Ozzies solve migrant problem – for a while


 

Australia’s highest court has given at least a temporary respite from a migrant threat such as has engulfed Europe.

With its higher standard of living and broad welfare net, the Land Down Under is the potential target for millions of Asians. Many are, as in the Middle East, legitimate refugees seeking shelter for life and limb, but others are economic migrants chasing jobs or professional careers.

In a test case involving a Bangladeshi woman, the Ozzie high court has ruled that the bipartisan strategy of holding migrants in New Guinea and on the equatorial island of Nauru was valid. Despite being a verified refugee by the Nauruan government, the court has ruled Australian forces could confine her to the island’s immigration detention centre.

What’s at stake, of course, is a possible huge flow of migrants from South Asia, replacing the current straggling arrival of occasional refugees and migrants seeking Ozzie asylum. With the archipelago of some 20,000 islands, a thousand of them permanently inhabited, on its northern flank, the Australians face the constant threat of such an invasion. The Indonesian government, although formally committed to helping Australia suppress human traffickers, there is a constant network exploiting Asians trying to make their way south. Australia, too, has recently had an outbreak of Islamic terrorist sympathizers among its recent Arab and Moslem immigrants.

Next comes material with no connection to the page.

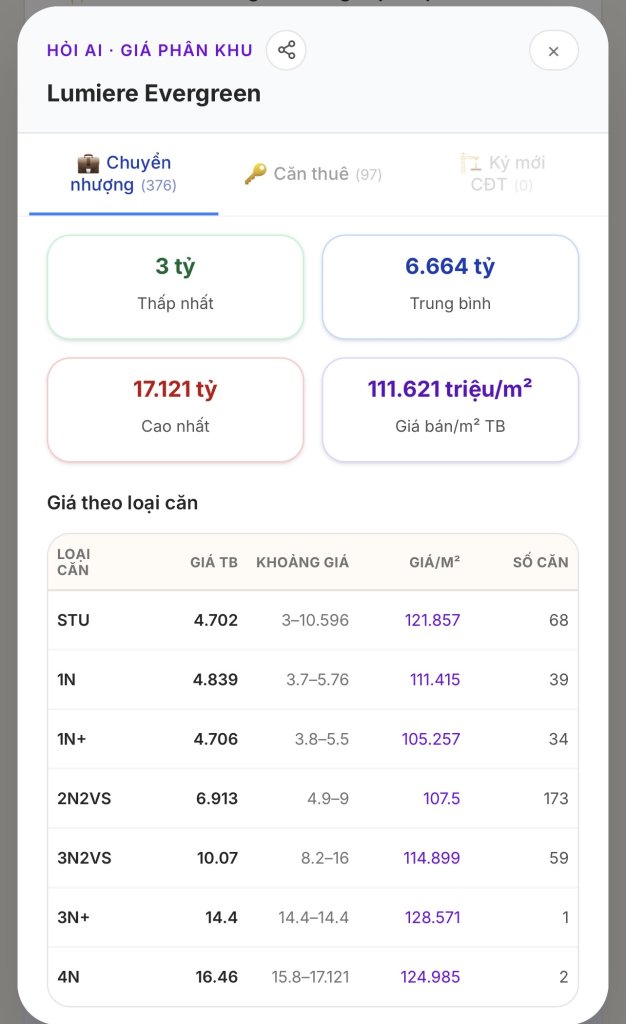Select the 2N2VS unit type row

(x=313, y=799)
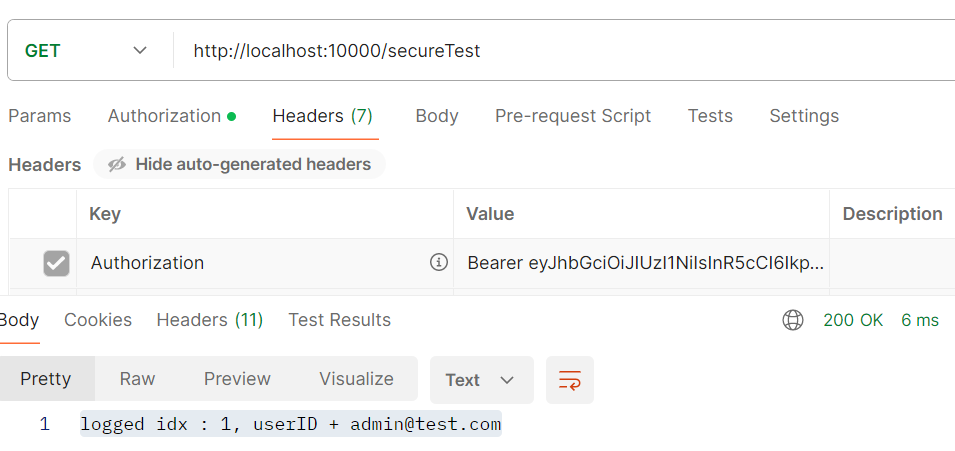Switch to the Params tab

click(40, 116)
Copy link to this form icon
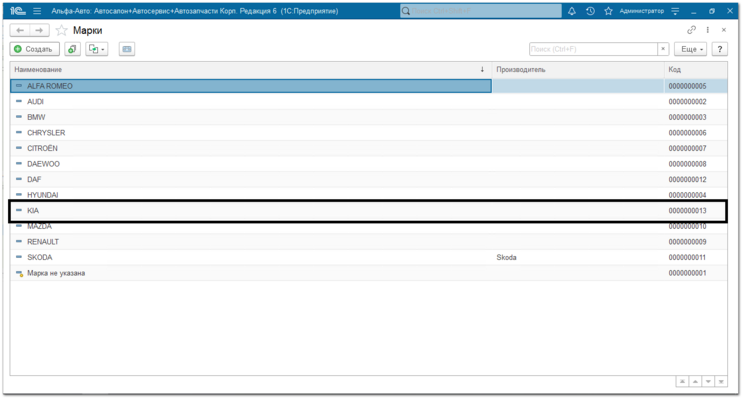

The instability of Southeast Asian and South Asia is a fertile source for migrants. Most recently, for example, an explosion of anti-Moslem violence in southwestern Burma has produced a refugee crisis among the Rohinga. One of Burma or Myanmar’s dozens of minority groups, many have longtime histories of revolt against the post-World II independent government of the former British colony. The Rohinga are descendants or more recent migrants from neighboring Bangladesh, Muslims in a predominantly Buddhist country. Despite their commitment to traditional Buddhist pacifism, there have been recent outbreaks of violence against them and revenge attacks. It’s significant that even Aung San Suu Kyi, Nobel prize winner an leader of a democratic movement to wrest power from the Burmese military, has refused to endorse the Rohinga cause. This ethnic dispute is only one among dozens that dog the region.

Refugee lawyers argued the woman, who had been brought temporarily to Australia for medical treatment, being detained at the behest of Canberra in a foreign country did not have the full protection of the Australian constitution. The case could have immediate ramifications for 80 children being detained, including a five-year-old boy who was sexually assaulted on Nauru. Although Immigration Minister Peter Dutton promised to take a “compassionate” approach, he said: “The last thing I want is for boats to restart and, as we’re seeing in Europe at the moment, there are thousands of people who are willing to pay people smugglers to get onto boats to come to countries like Australia. We’ve been able to stamp out that trade, and I don’t want it to restart, I don’t want our detention centers to refill.”

The Australian court’s ruling runs totally contradictory to American courts who have consistently ruled that guarantees of personal liberty afforded to U.S. citizens by the Constitution and other laws extend to any foreigners under American control. European governments, many of whom extend citizenship to individuals who have familial roots in their countries whether born outside or not, have more conflicting outcomes.

The U.S., except for the steady stream of Mexican and Central American illegal immigrants flowing across our southern border, has not had to face the complexity of a massive migrant influx as has Europe. In fact, currently, if temporarily, the flow of migrants is back to Mexico where economic conditions have improved and with the U.S. demand for unskilled workers in abeyance because of the faltering economy. But the threat of such a massive migration might develop if, for example, the current collapse of Brazilian prosperity develops into a Continent-wide Latin American economic tide.

Constant Washington surveillance to such a threat, now seemingly unlikely, is certainly necessary, especially in an atmosphere where government strategy depends on complicated and difficult compromise in the Congress and an idealistic if naïve presence in the White House.